Return only these lines, exactly: the one containing "Image resolution: width=1366, height=768." and every line after it in the listing.

• • •

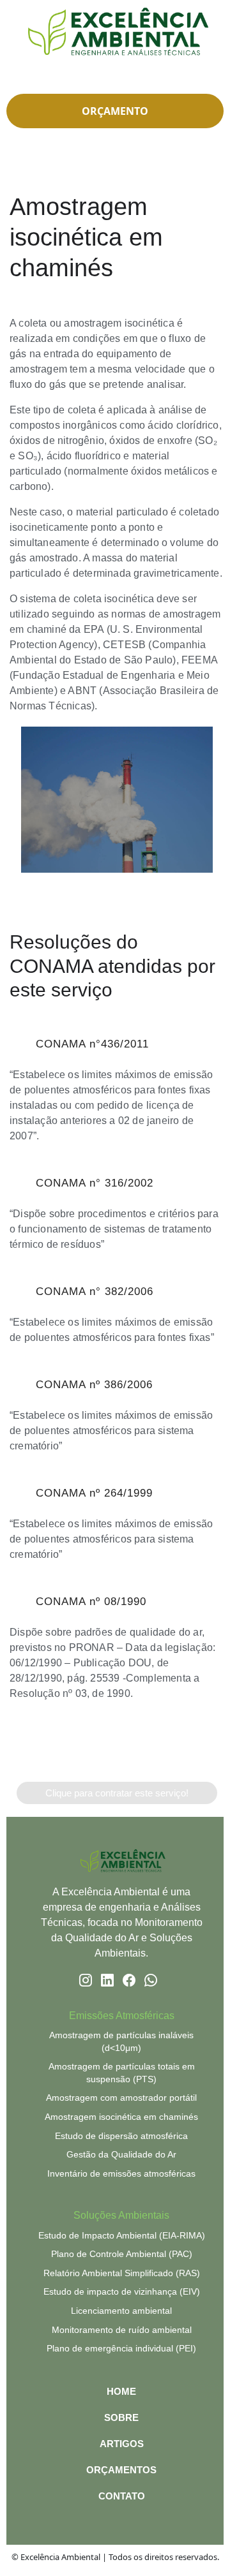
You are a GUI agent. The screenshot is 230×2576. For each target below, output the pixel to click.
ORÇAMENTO (115, 111)
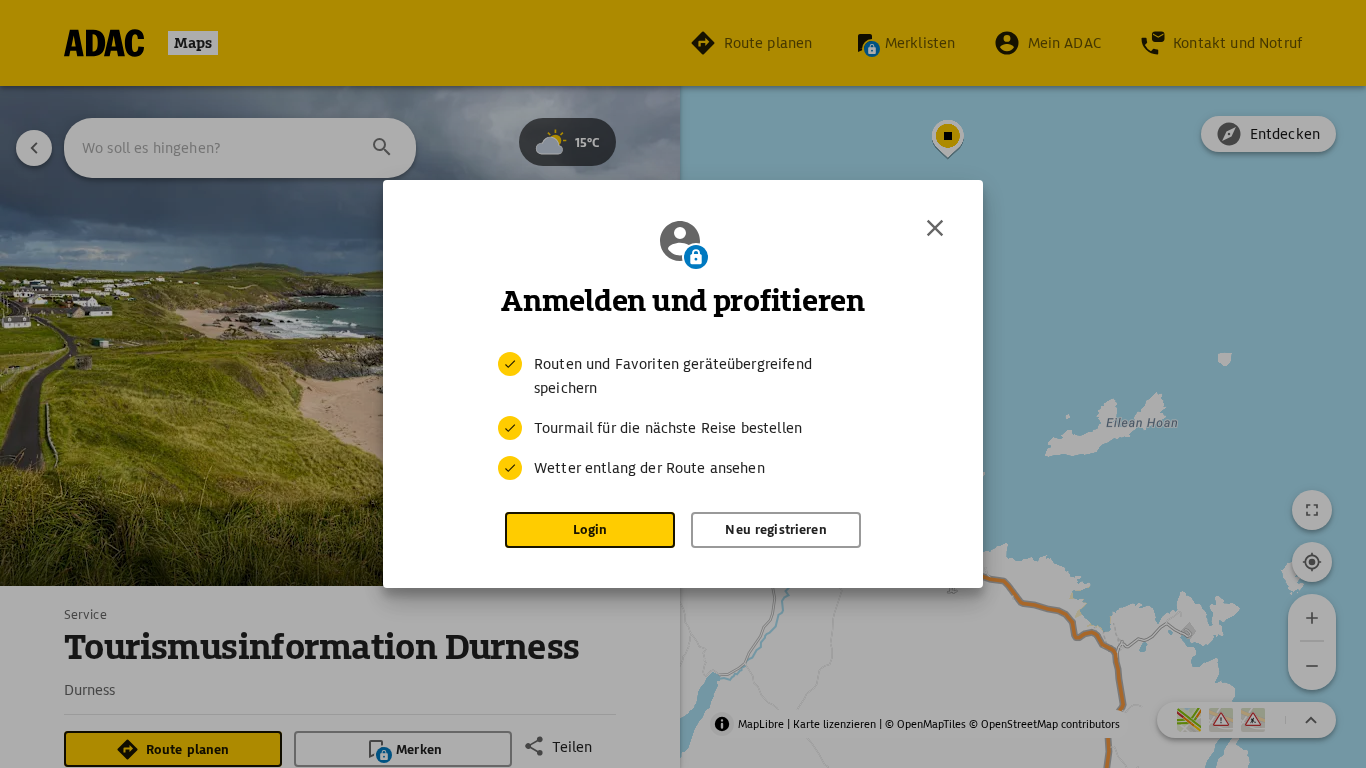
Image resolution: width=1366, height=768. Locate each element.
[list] (683, 416)
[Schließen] (935, 228)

• • •

▶ [Task solution]
Image resolution: width=1366, height=768. Locate each element.
[list] (683, 416)
[Schließen] (935, 228)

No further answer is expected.